What causes this drastic change in behavior and loss of rationality? Our first culprit is the hormone oxytocin. It is often referred to as the cuddle hormone, but in fact, it’s involved in all feelings of love. Oxytocin surges when loved ones reunite, and it establishes the bond between infants and parents. If you could distill human love down to one chemical, this would be it. What makes casual sex almost impossible is that your body releases this hormone during sex, which leads you to experience strong feelings of attachment, the very reason why girls always want to cuddle afterwards. And although levels of the hormone don’t rise as much for men as they do for women, an increase is observable in both genders following intercourse. This is why neither men nor women should have sex with somebody before they know them well; it can lead us to become attached to somebody we wouldn’t otherwise be interested in.
And thus, the addiction begins.
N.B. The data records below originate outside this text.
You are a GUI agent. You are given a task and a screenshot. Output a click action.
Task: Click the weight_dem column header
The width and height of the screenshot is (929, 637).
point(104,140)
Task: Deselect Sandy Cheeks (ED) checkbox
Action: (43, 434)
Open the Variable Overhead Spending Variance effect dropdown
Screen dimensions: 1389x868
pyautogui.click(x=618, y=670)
After oxytocin makes us wholly smitten with someone and an obsessive infatuation develops, our brains begin to make large quantities of dopamine and norepinephrine, neurotransmitters involved with our brains’ reward pathways. Incidentally, these are the same neurotransmitters that are affected when you do cocaine, but instead of creating them, cocaine disables the brain’s ability to dissolve them (it’s a reuptake-inhibitor) so that their effects are felt in the brain for much longer than they normally would. Drugs like Adderall, Ritalin, and some antidepressants also affect the levels of dopamine and norepinephrine in your brain. The point is that an increase in these neurotransmitters makes you feel good, and drugs that augment their effects are both pleasurable and highly addictive. An increase in dopamine and norepinephrine makes infatuated girls behave as irrationally as crack addicts looking for their next fix—they’ll do anything and everything to get more attention from their boy. Being “in lust” is an addictive high.
Serotonin is another neurotransmitter that is affected by our lust-fueled brains. The serotonin levels in besotted individuals drop when they’re away from their lover and resemble those found in people with obsessive-compulsive disorders. So, not only does our brain chemistry turn us into craving coke addicts, it also galvanizes obsessive behavior, which leads us to ruminate, fantasize, and stalk our new hottie.
What happens if our perfect man is scared away by our psychotic, frenzied behavior and dumps us? The drop in the dopamine and norepinephrine levels makes us experience the same withdrawal symptoms as recovering cocaine addicts: agitation and restless behavior, persistent depressed and melancholy moods, fatigue, a slowing of activity, and an increase in appetite.
Aside from eating chocolate, which will help bring serotonin levels back up, there’s not much we can do to mend broken hearts. Alas, there is no rehab center for recovering dumpees. The only real cure in the long run is quitting cold turkey and indulging in self-pity until our brain chemistry returns to normal. But the fact remains that we really like our dopamine and norepinephrine, which means that even the strongest among us will succumb to the occasional ex-boyfriend “relapses” or get a cheap fix of oxytocin from our stand-by DU brother—that is, until our next Mr. Perfect comes along.